**Try it:** Where the line with "The width and height of the screenshot is (1207, 719)." appears below, start writing out lines exactly, and finish with the line with "Task: Enable Автоувеличение disk option", which is included; write out nothing else.

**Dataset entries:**
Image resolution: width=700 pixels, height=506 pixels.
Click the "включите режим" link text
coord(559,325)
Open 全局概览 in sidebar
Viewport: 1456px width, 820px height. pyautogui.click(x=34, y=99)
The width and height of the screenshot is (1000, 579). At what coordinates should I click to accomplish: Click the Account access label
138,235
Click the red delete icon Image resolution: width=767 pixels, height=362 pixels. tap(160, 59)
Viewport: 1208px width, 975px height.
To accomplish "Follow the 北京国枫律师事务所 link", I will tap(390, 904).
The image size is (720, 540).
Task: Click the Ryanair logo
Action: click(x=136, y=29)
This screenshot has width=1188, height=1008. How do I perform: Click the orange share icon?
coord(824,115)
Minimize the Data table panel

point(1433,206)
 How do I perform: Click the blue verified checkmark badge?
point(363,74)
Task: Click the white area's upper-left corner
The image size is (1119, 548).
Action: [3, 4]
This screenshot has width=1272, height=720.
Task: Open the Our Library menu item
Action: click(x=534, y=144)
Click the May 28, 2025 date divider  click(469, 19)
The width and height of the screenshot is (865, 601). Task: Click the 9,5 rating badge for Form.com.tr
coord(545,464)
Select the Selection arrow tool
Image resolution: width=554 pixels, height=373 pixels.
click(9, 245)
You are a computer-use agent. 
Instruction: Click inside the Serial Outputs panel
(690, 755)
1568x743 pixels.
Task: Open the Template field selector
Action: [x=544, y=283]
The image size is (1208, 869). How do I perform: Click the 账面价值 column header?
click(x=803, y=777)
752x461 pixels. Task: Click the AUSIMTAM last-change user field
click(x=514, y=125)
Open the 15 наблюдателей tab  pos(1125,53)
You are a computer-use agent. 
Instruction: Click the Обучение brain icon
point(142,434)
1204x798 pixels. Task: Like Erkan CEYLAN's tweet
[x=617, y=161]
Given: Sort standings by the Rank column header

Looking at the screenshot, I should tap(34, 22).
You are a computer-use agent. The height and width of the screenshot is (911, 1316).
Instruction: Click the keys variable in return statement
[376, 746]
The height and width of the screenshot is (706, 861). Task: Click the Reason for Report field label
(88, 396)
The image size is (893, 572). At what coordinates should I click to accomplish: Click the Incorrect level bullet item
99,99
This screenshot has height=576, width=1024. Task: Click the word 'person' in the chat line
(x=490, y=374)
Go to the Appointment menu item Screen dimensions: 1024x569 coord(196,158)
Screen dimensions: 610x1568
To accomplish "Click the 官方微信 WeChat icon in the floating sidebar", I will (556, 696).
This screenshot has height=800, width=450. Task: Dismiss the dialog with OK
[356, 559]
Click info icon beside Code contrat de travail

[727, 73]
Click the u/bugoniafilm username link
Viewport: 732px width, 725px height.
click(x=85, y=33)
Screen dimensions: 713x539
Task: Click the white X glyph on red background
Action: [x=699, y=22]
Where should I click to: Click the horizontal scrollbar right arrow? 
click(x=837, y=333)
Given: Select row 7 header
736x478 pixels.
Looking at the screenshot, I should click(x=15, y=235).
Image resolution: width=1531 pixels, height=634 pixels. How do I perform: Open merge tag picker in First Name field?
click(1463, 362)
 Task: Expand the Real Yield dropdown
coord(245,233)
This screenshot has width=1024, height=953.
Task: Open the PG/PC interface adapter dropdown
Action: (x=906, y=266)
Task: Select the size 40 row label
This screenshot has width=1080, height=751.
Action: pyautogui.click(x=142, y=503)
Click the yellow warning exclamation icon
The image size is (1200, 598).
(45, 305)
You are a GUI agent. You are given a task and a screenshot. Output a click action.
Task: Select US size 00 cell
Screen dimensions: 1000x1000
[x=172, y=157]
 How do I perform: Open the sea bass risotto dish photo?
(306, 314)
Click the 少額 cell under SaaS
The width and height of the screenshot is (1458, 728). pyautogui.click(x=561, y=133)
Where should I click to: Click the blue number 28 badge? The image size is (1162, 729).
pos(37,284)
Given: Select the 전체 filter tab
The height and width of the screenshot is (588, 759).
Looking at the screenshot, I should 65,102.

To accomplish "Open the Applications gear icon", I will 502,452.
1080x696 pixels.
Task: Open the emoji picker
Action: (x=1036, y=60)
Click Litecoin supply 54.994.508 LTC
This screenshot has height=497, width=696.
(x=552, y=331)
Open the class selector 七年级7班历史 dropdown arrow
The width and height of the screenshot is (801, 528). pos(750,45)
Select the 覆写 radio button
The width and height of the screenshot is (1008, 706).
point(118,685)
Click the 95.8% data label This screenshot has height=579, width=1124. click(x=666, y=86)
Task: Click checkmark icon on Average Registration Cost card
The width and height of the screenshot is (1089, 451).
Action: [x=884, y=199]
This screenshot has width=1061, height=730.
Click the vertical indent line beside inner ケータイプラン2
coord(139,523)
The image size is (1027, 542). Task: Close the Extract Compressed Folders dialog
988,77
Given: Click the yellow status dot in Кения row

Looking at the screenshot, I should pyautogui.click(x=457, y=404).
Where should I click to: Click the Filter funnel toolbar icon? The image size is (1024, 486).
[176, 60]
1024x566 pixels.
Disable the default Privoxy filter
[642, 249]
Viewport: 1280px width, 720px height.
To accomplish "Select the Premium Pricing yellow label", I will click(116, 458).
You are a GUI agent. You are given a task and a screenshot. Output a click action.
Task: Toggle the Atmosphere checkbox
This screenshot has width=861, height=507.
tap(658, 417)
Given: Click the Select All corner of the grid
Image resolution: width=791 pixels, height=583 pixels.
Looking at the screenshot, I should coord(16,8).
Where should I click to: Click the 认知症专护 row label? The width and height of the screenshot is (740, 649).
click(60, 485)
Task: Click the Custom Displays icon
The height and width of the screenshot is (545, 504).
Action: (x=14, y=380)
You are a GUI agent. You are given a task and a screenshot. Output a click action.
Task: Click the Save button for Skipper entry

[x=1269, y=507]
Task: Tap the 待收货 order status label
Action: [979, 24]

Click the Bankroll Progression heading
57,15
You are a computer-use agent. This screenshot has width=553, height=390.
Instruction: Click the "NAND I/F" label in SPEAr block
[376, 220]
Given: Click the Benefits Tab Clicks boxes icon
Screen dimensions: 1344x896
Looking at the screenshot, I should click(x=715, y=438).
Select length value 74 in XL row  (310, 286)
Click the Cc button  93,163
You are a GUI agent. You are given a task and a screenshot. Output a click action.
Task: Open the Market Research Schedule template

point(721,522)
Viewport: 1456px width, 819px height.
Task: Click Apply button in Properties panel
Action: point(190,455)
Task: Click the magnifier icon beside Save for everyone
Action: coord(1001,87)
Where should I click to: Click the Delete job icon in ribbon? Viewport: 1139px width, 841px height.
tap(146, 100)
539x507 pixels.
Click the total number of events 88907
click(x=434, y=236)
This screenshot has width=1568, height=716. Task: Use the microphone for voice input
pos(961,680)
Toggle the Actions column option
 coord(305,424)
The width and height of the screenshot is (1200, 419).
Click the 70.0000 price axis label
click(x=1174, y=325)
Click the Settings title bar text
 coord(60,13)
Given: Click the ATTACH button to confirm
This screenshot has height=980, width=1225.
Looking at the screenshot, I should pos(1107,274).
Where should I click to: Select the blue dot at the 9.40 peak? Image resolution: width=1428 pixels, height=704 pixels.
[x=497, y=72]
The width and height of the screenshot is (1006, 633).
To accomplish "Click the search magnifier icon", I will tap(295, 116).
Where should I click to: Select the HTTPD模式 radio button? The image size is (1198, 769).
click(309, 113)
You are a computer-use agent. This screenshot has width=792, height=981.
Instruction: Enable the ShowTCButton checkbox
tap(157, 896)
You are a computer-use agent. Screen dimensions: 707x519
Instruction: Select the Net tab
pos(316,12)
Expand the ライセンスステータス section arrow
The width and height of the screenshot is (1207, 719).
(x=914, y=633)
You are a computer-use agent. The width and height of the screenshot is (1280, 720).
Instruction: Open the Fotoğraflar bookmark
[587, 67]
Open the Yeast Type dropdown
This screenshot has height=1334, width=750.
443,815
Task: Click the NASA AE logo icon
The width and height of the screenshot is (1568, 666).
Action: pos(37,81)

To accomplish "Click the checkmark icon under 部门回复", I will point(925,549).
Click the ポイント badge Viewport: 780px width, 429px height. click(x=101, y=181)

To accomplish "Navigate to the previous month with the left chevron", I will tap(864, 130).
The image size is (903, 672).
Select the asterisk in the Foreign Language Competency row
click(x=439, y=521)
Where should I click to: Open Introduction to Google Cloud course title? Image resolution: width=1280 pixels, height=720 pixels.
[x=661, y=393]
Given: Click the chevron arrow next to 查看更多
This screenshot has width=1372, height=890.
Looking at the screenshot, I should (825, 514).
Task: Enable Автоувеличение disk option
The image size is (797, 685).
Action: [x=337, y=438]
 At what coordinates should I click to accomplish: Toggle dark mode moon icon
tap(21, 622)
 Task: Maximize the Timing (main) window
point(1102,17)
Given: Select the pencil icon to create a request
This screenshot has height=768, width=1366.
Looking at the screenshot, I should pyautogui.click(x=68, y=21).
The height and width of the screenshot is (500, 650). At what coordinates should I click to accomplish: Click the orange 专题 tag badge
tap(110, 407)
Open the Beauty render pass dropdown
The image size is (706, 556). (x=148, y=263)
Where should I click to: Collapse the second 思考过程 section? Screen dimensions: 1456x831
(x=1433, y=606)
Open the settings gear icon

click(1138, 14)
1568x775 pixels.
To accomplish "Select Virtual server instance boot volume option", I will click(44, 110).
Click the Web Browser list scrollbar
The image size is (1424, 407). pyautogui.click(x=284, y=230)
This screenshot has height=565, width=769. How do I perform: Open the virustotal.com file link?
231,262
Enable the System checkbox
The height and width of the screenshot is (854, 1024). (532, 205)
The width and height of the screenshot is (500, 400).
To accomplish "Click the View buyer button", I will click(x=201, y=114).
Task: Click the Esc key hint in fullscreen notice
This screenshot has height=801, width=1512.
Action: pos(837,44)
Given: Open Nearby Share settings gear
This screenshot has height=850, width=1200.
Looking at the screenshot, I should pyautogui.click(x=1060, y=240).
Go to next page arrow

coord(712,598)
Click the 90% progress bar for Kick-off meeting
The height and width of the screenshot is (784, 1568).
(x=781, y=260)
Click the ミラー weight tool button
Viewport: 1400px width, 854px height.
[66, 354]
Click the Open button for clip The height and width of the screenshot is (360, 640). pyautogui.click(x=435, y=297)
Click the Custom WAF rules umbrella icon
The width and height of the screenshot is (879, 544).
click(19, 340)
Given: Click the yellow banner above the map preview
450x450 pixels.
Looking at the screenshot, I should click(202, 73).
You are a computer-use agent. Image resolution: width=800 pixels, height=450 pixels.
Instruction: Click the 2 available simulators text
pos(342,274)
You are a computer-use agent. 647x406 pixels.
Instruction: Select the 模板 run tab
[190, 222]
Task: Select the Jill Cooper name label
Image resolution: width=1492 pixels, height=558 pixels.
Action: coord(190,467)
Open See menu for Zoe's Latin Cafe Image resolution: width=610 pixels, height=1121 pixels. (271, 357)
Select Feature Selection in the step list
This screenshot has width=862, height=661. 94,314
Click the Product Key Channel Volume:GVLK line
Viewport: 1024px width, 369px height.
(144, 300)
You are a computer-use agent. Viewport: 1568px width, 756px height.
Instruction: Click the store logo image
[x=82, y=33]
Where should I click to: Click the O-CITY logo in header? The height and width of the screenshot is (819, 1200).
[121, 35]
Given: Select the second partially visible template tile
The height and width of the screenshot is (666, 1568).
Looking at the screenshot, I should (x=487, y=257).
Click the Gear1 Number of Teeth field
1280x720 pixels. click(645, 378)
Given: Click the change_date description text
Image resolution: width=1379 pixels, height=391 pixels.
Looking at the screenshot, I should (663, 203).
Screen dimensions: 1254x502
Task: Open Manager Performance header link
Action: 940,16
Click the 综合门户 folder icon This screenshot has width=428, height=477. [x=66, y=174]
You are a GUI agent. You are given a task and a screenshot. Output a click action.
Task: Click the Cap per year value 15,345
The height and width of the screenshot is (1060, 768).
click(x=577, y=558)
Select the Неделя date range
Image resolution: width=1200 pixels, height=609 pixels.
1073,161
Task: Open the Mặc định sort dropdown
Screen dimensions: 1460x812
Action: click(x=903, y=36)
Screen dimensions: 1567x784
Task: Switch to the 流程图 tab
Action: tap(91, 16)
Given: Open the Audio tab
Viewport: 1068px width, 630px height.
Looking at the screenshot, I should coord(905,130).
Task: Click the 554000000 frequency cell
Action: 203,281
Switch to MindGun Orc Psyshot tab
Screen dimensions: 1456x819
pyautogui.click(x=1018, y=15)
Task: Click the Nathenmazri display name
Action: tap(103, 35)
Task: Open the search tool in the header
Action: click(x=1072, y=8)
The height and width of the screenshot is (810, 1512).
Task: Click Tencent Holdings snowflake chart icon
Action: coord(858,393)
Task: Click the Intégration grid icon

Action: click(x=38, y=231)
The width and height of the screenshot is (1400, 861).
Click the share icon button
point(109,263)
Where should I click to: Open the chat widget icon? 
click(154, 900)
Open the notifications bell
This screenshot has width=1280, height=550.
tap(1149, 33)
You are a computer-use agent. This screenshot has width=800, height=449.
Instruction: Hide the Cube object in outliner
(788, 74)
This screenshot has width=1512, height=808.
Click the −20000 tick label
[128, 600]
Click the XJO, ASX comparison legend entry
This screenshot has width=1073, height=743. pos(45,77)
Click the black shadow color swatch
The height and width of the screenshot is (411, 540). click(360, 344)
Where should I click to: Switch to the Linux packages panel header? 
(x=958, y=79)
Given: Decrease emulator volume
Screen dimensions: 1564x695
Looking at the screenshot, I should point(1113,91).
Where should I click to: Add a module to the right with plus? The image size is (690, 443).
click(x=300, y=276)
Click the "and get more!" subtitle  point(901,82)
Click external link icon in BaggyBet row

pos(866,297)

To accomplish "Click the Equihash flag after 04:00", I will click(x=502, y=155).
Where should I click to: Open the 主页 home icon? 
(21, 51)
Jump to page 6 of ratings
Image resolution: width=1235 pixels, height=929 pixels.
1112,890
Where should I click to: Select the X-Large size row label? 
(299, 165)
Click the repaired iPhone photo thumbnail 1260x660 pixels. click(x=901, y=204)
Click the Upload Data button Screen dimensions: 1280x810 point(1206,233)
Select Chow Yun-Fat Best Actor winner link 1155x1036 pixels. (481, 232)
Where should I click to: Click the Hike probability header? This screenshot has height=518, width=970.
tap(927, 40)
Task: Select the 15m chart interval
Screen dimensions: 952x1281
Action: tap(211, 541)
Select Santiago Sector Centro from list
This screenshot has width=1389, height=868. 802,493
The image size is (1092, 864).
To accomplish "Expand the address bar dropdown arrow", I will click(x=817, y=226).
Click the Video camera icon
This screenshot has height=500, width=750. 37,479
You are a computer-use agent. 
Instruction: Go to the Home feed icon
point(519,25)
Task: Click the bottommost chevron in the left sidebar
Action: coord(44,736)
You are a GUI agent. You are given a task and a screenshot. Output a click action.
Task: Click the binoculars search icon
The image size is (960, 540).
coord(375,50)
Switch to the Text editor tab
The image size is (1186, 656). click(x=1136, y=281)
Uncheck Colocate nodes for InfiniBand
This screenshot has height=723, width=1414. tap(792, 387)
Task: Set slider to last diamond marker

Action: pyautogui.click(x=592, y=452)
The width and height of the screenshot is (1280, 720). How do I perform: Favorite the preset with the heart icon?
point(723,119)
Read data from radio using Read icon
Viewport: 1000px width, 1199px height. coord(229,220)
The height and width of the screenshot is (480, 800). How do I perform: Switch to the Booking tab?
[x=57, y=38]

**Reply:**
The width and height of the screenshot is (1207, 719).
(x=914, y=633)
You are a computer-use agent. The width and height of the screenshot is (1280, 720).
Instruction: Open the Fotoğraflar bookmark
[587, 67]
Open the Yeast Type dropdown
This screenshot has height=1334, width=750.
443,815
Task: Click the NASA AE logo icon
The width and height of the screenshot is (1568, 666).
Action: pos(37,81)

To accomplish "Click the checkmark icon under 部门回复", I will point(925,549).
Click the ポイント badge Viewport: 780px width, 429px height. click(x=101, y=181)

To accomplish "Navigate to the previous month with the left chevron", I will tap(864, 130).
The image size is (903, 672).
Select the asterisk in the Foreign Language Competency row
click(x=439, y=521)
Where should I click to: Open Introduction to Google Cloud course title? Image resolution: width=1280 pixels, height=720 pixels.
[x=661, y=393]
Given: Click the chevron arrow next to 查看更多
This screenshot has width=1372, height=890.
Looking at the screenshot, I should (825, 514).
Task: Enable Автоувеличение disk option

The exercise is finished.